Express the listing below as a Markdown table with the columns Row and Line, numbering each non-blank line and skipping blank ones. Omit the pictures from the table.

Target position records:

☆ ☆ ☆

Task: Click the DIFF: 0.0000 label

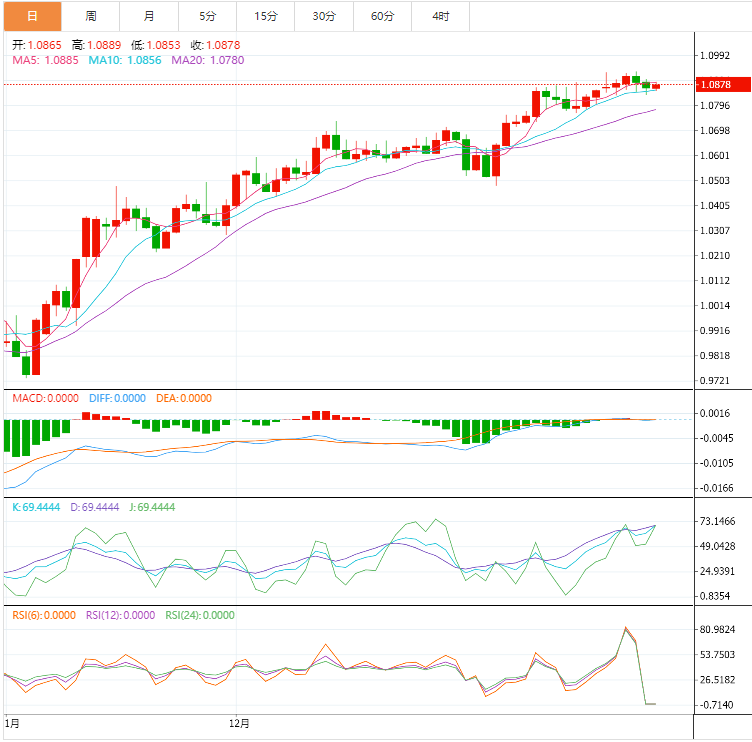Action: 115,398
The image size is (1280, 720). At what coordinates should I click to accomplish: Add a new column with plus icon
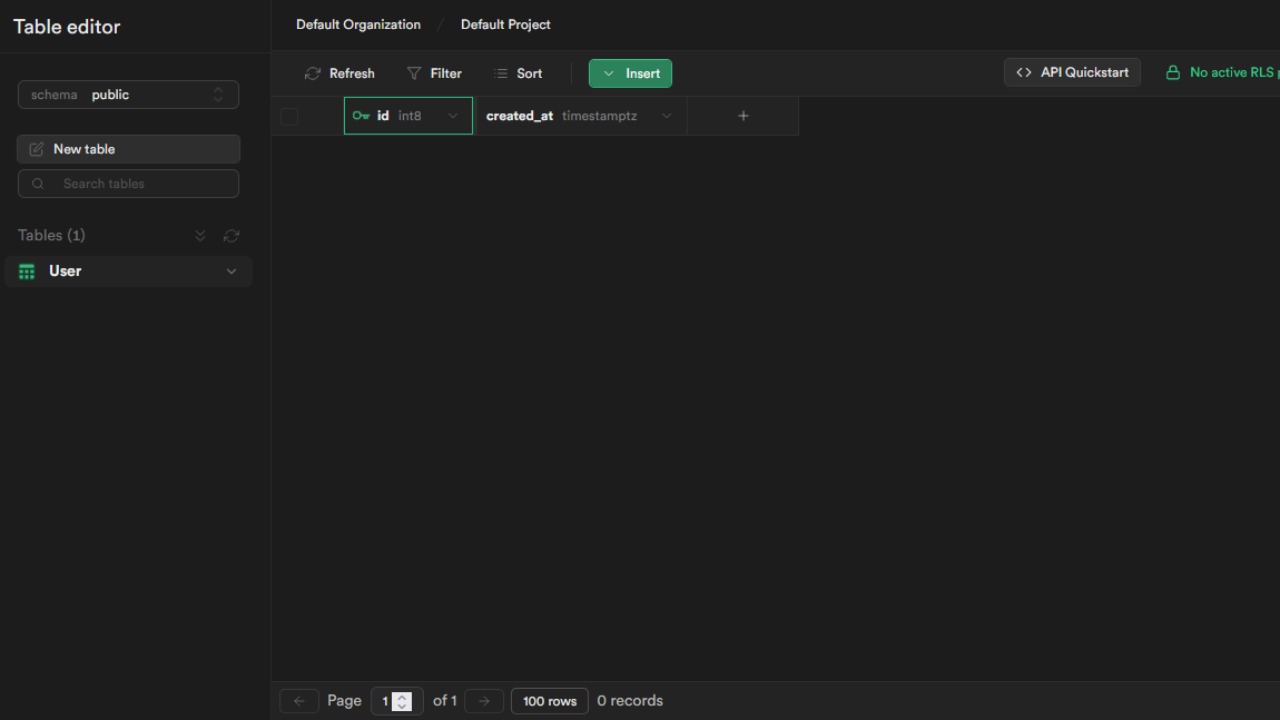pyautogui.click(x=743, y=116)
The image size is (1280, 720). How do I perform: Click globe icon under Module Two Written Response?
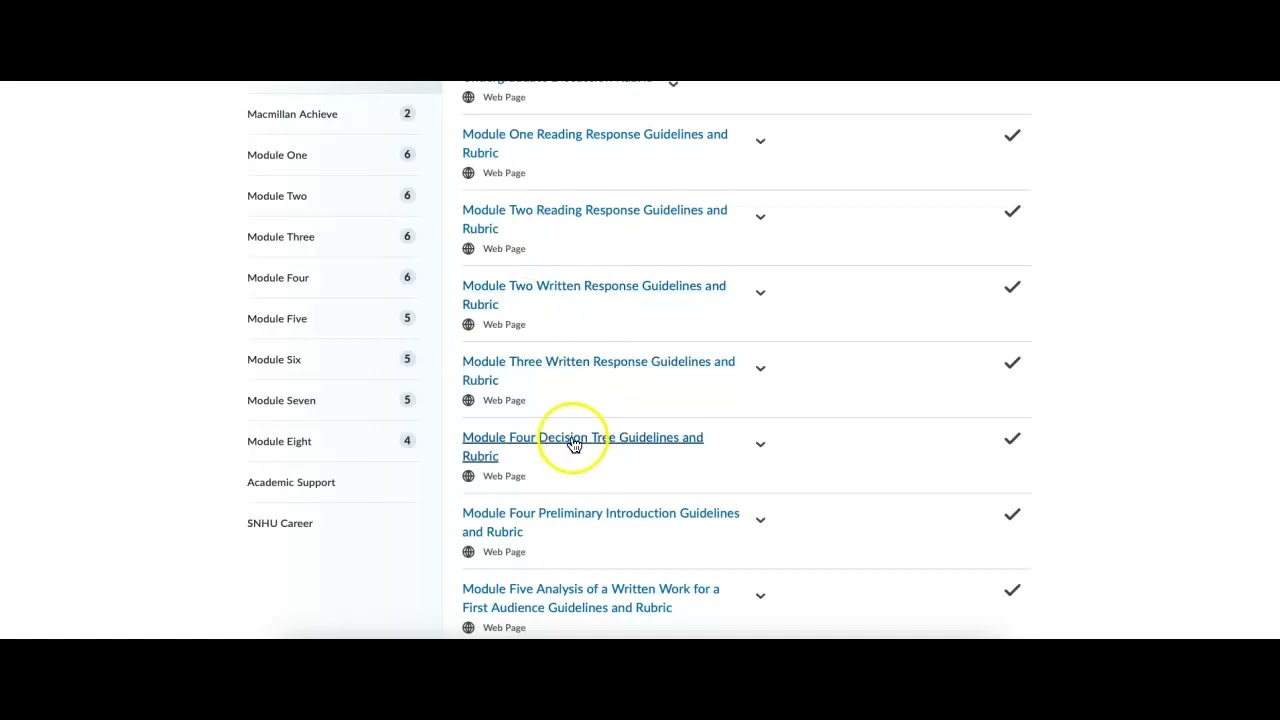pyautogui.click(x=468, y=325)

☆ ☆ ☆

— Complete response —
| Row | Line |
|---|---|
| 1 | Task: Click the DIFF: 0.0000 label |
| 2 | Action: 115,398 |
| 3 | The image size is (1280, 720). At what coordinates should I click to accomplish: Add a new column with plus icon |
| 4 | pyautogui.click(x=743, y=116) |
| 5 | The image size is (1280, 720). How do I perform: Click globe icon under Module Two Written Response? |
| 6 | pyautogui.click(x=468, y=325) |